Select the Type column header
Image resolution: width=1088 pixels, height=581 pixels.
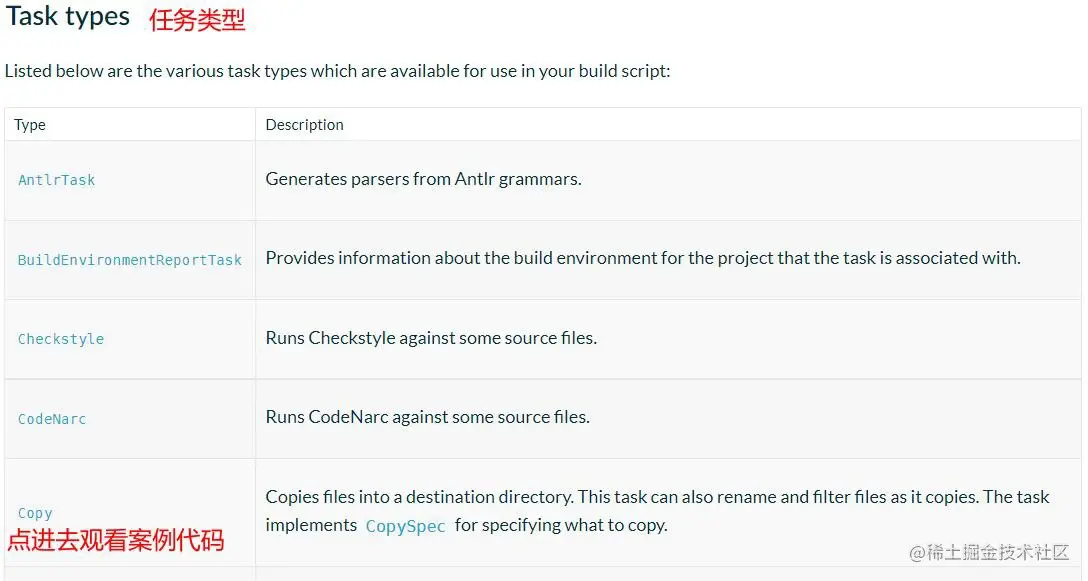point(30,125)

---

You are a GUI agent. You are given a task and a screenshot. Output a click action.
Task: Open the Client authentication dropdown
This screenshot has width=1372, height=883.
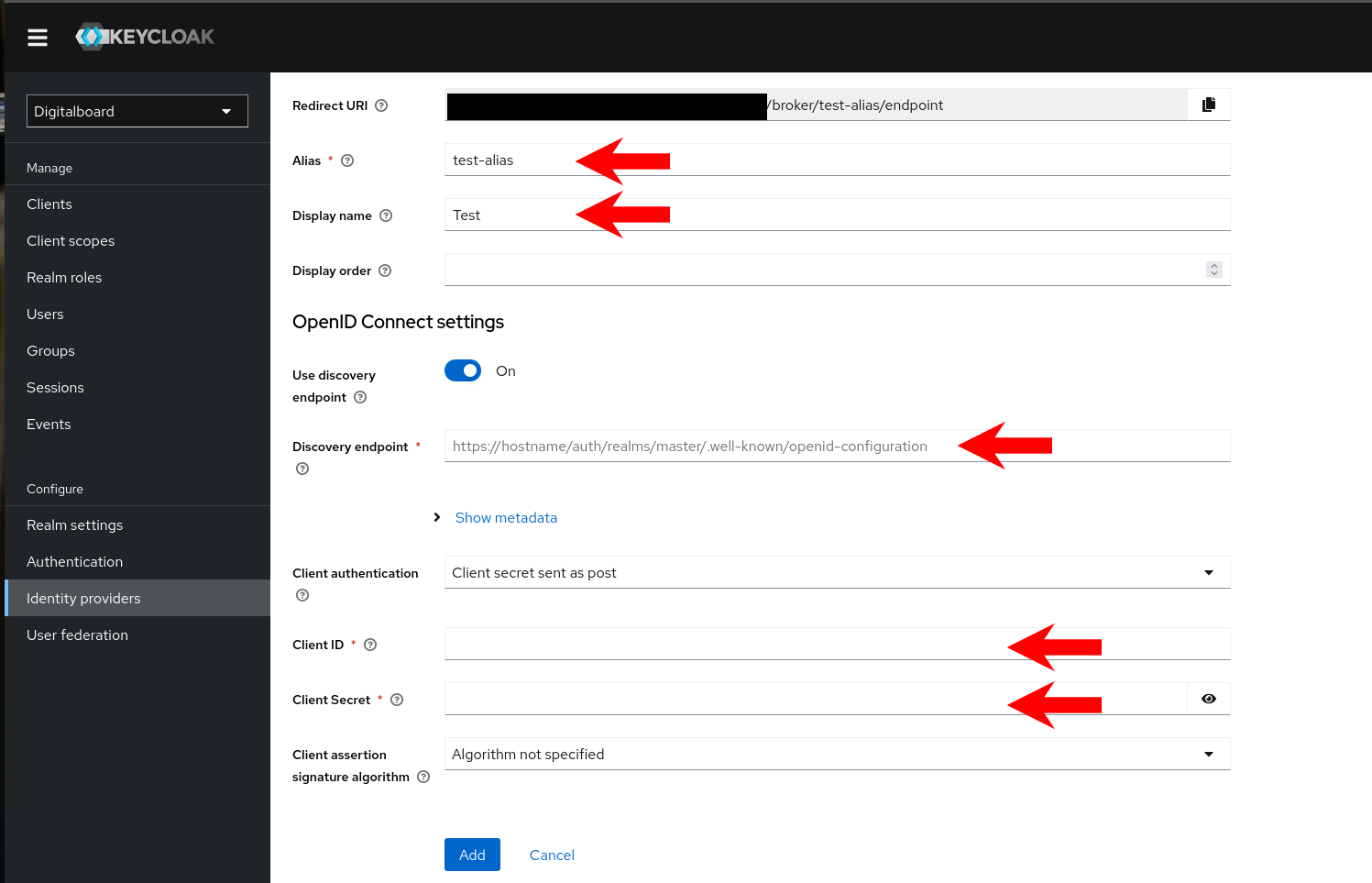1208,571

* * *

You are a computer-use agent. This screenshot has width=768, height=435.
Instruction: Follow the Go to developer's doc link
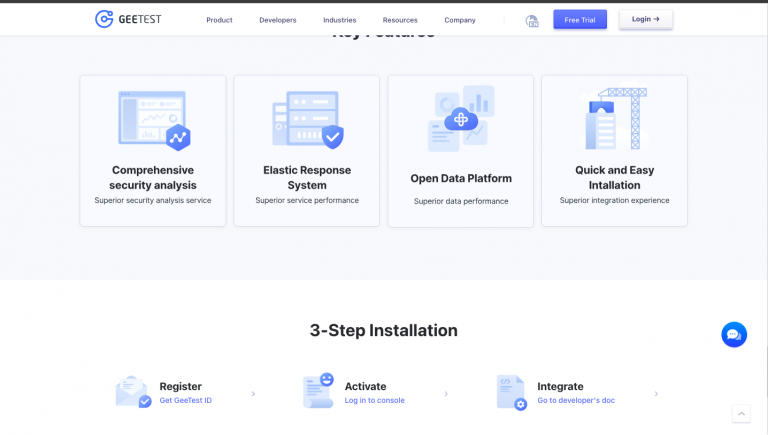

## Directions for this task
Within the material above, copy exactly the lines from the line that holds "You are a computer-use" up to and including the line that holds "Instruction: Follow the".

## Solution to this exercise
You are a computer-use agent. This screenshot has width=768, height=435.
Instruction: Follow the Go to developer's doc link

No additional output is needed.